\section{Experimental Setting}
\label{sec:experimental_setting}

\textbf{LLMs Used} \quad To test the social intelligence of models over lifelong interactions, we select LLMs capable of handling extremely long input lengths. The models chosen for this study include \textbf{Gemini-1.5}~\citep{geminiteam2023gemini}, \textbf{GPT-4o}~\citep{openai2024gpt4}, and \textbf{Llama-3.1}~\citep{dubey2024llama3herdmodels}. Gemini-1.5 can accommodate up to 1 million tokens as input, while both GPT-4o and Llama-3.1 can manage context lengths of up to 128k tokens. These capacities are sufficient for the experiments we intend to conduct.
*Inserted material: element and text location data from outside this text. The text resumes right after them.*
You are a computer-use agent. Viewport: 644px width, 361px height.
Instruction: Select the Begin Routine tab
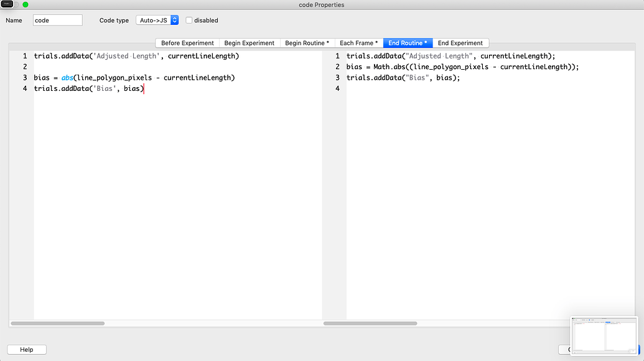click(x=307, y=43)
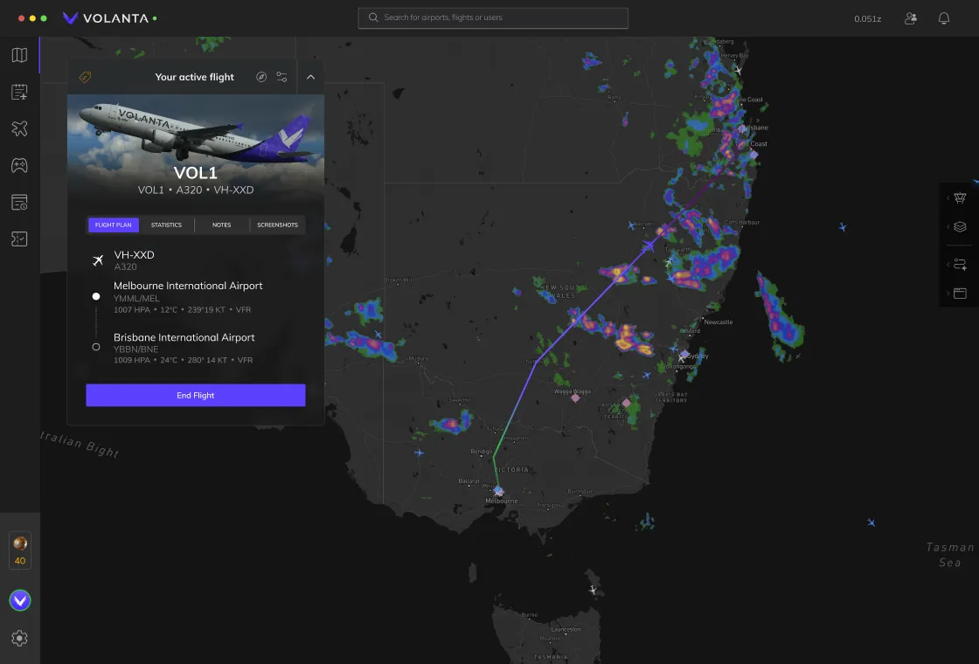Click the gamepad icon in the left sidebar

pos(19,165)
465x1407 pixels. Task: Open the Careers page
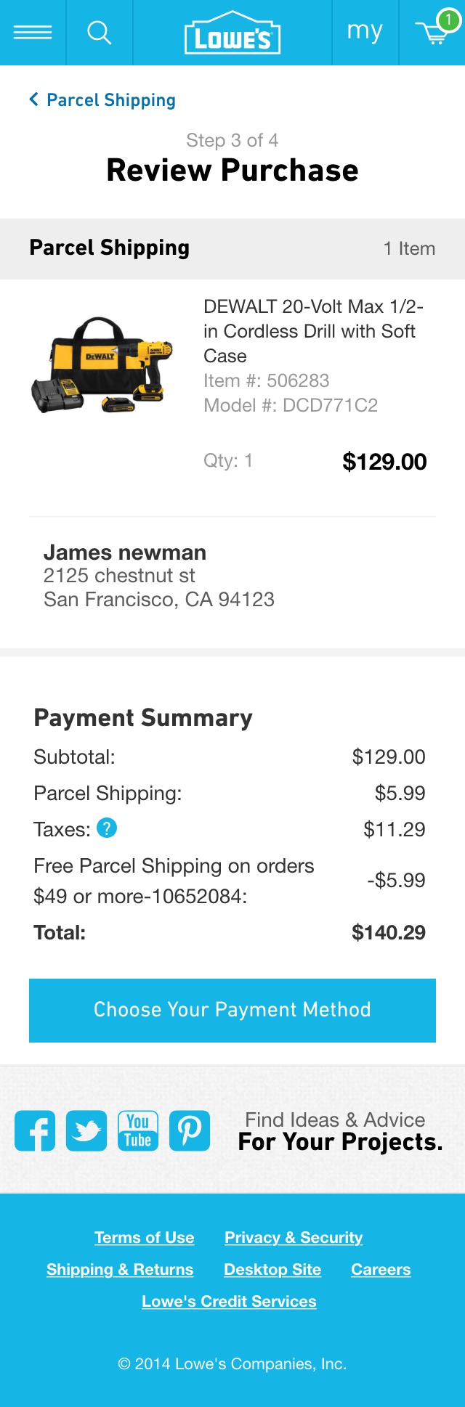tap(381, 1269)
\textbf{Evaluation} \quad As mentioned in section \ref{sec:framework:evaluation}, we use the \believability and \goalcompletion dimensions from \sotopiaeval, a third \believabilityextended dimension to aid the evaluation of \believability scores. The performance of the various language models is monitored on these dimensions over time. The evaluation is done for both sets of memory modules. The scores are compared against a human baseline, where humans participate with another LLM-based character. GPT-4 \citep{openai2024gpt4} is used as the primary evaluator model. Experiments were also run with Llama-3.1 \citep{dubey2024llama3herdmodels} as the evaluator, the results for which are present in Appendix \S \ref{appendix:llama}.